Choosing the ’93.50’ was not undertaken lightly. It followed several days of devoted research on my part, and diligent guidance on Sam's at the society’s private club in London.
After the appropriate tastings, I chose '93.50' because I like its full flavours of black pudding, roast pork, cherries and liquorice. This is a full Haggis main course, followed by dessert in one glass raised in a toast to the wonderful craftsmanship that created it by distillation on 17 April 1991 and the miraculous alchemy wrought over 20 years in an oak barrel.
This certainly is not a whisky to glug, gulp or adulterate with anything more than the merest hint of pure water to release its spiritual essence.
Yet when I get around to breaking the seal and pouring myself a dram of this malt nectar, I know already that it will leave a sour note.
That is because it cost more to transport across the Irish Sea than the price of my own flight from London to Belfast.
Aer LIngus offer
Let me explain. After several direct and indirect promptings, I availed of the Aer Lingus special offer of a £19.99 singe journey flight each way to see Sam who had not been able to make it home for the Christmas/New Year holidays. I stayed with him from Saturday until today (Wednesday) and only brought carry-on luggage, more than sufficient for my needs as well as a couple of gifts for Sam and his girlfriend India.
For my return, however, I had the ’93.50’ to consider. I wrapped it carefully in my thick wool and silk scarf and surrounded it with laundry in the middle of the bag to ensure it would come to no harm in transit.
But it is not that simple. Some bull-necked genius in the world of aviation has presumed that I might pose a threat to fellow passengers, as well as the crew, using a bottle of superb scotch as a weapon during the one-hour flight. I could not be trusted if I got on board with a 70cl bottle, so the British Airports Authority deployed an army of securocrats to guard the gates of hell.
Like wash-bag fascists, these uniformed guardians seem to delight in humiliating passengers while enforcing ridiculous prohibitions.

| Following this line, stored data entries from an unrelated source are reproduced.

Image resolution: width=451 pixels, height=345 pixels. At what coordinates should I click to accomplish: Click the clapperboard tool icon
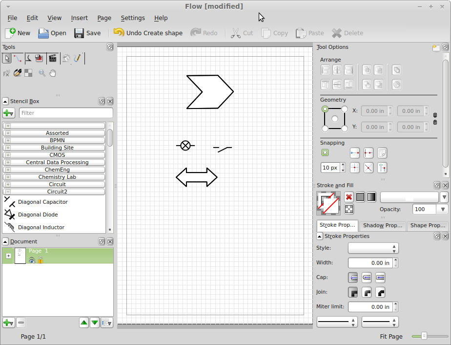coord(53,59)
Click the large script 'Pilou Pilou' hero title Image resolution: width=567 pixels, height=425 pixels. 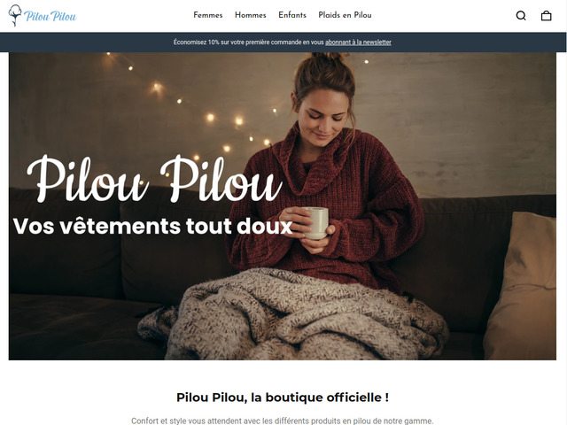(154, 179)
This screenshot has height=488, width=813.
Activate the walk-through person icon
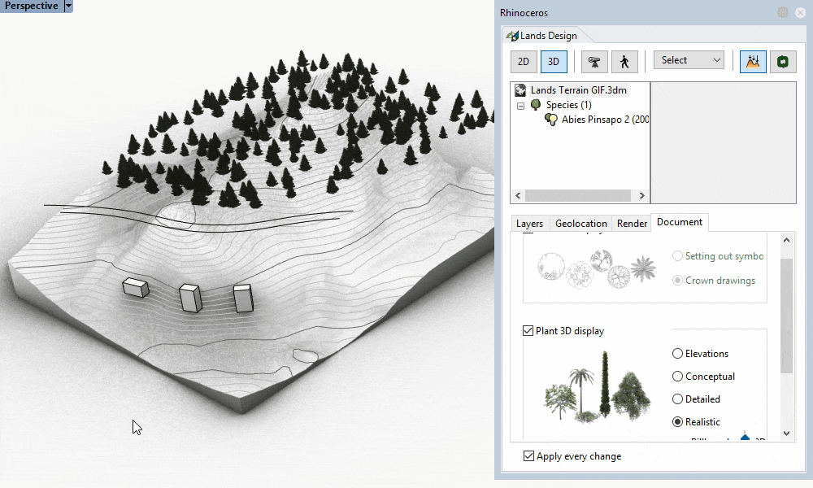point(624,61)
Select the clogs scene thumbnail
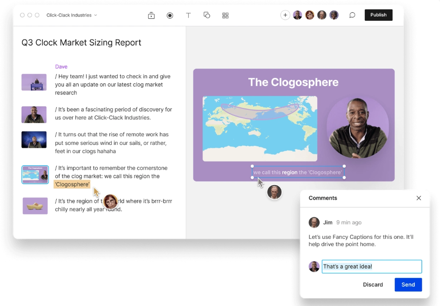440x306 pixels. point(35,206)
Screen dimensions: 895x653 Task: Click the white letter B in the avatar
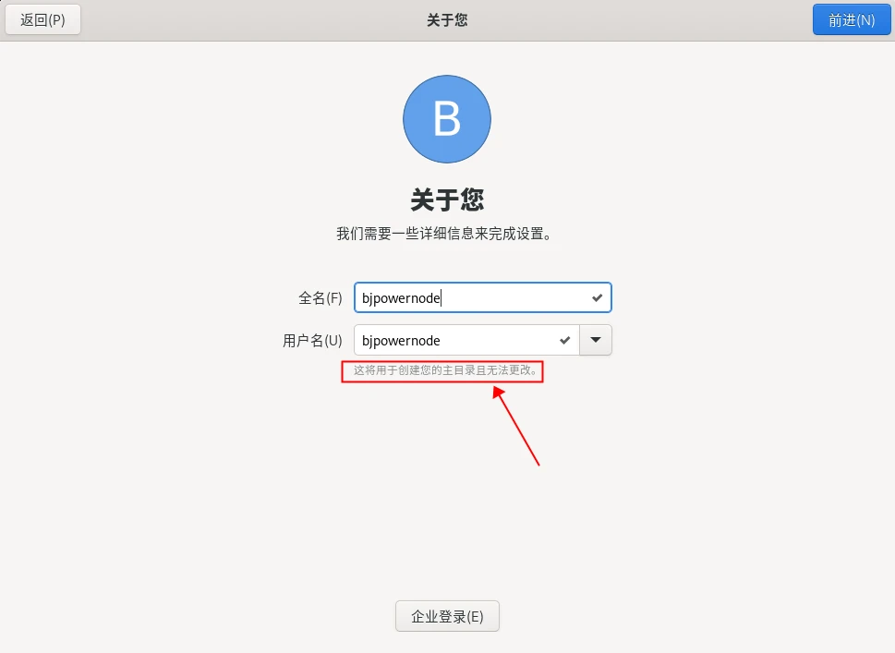tap(447, 119)

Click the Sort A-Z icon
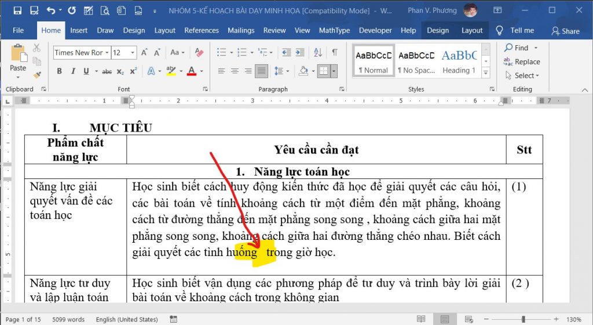click(318, 52)
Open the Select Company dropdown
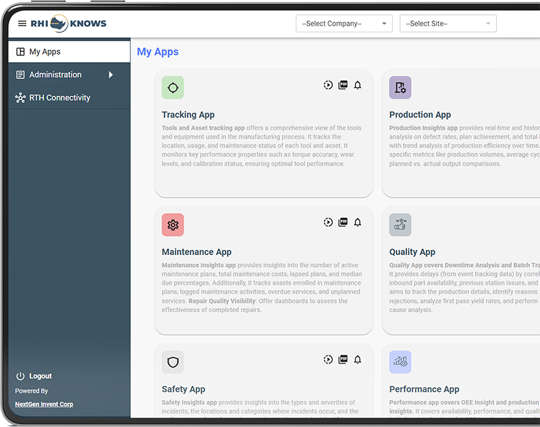 coord(344,24)
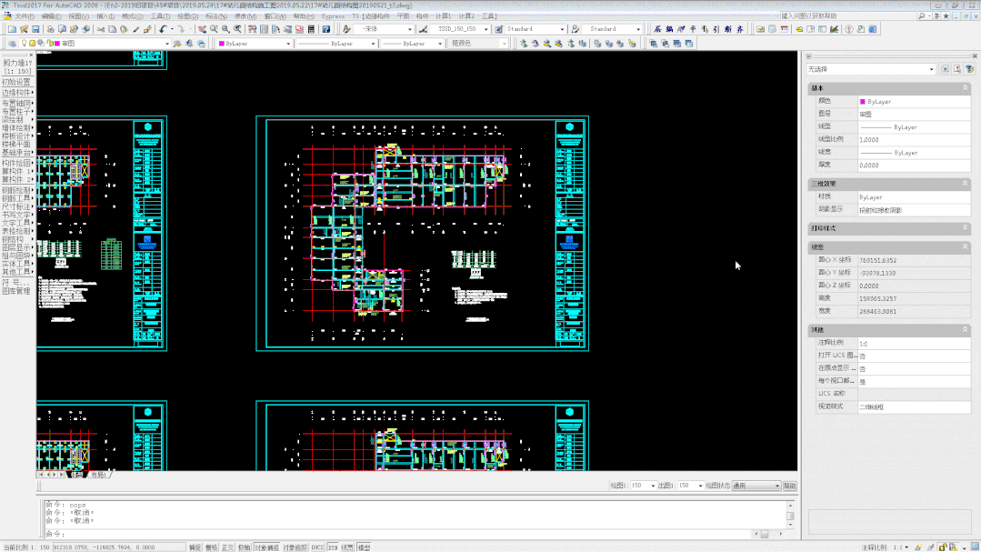The image size is (981, 552).
Task: Open the 审图 layer dropdown
Action: [166, 43]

They preside with blank stares as elderly men shuffle in abject embarrassment through screening machines clutching beltless trousers in their fists to prevent them cascading into a puddle at their shoeless heels. The rest of us are bullied into acquiescing on their pointless regulations.
Once I was caught with shampoo in a container bigger than the approved 100ml. It was confiscated on the spot. Another time, I was put through the wringer for not having my few toiletries in the correct ziplock plastic bag. These come three at a time in a £1 plastic ball that won’t bounce, but each passenger is allowed only one bag.
So what to do with my scotch? I went to Heathrow early to check if there was any way of getting it on board. The woman on the Aer Lingus desk sympathised but said I would have to check in my carry-on bag. That’ll be an extra £24, thank you.
I considered other options:
• I could try and secrete it somewhere, but even someone schooled early in smuggling contraband across the Irish Border could not get through this checkpoint;
• I could break the seal and decant the whisky into small 100ml containers – if I could find those – and put them in a see-though ziplock bag. However, only five items are allowed in the bag, so 200ml would be lost.
• The most appealing prospect was to find a quiet spot and a glass and set about carrying the whisky on board in my bloodstream. However, this would render me incapable of finding the correct gate for my flight, much less drive my car from Belfast International Airport on arrival.
• Or I could throw a party offering fellow travellers a dream of a dram for Auld Lang Syne on the birthday of the immortal bard. However, I would need more than one glass for this.
The main disadvantage of all these options was that the whisky would be gone forever and with it the prospect of imbibing those hot embers from the gates of hell.
I was stumped and, in the end, I shelled out the cash to put my whisky in the hold where it would pose no threat to the safety of our flight.
Wee tasters of malt
Bagless in the departures lounge, I checked out the ‘World of Whisky’ – dozens of bottles from Scotland and Ireland with single malts ranging from £35 to £130. I thought of my much superior malt chugging its way to our Belfast reunion along conveyor belts, rattling on tractor trailers and languishing in the cold and dark hold. I knew it did not deserve such ill-treatment.
To add insult to injury, my bag was the last item on the luggage carousel, a good 15 minutes after all those carry-on smart travellers had departed the airport. For those agonising minutes, I imagined the ‘chuckers’ at Heathrow baggage handling had happened on a bottle of ’93.50’ and decided to toast the immortal bard.
However, it now sits intact on top of the shelf, but at 11.50pm on Burns Night, there’s time to break the seal, pour a dram and let those airport fascists go to hell.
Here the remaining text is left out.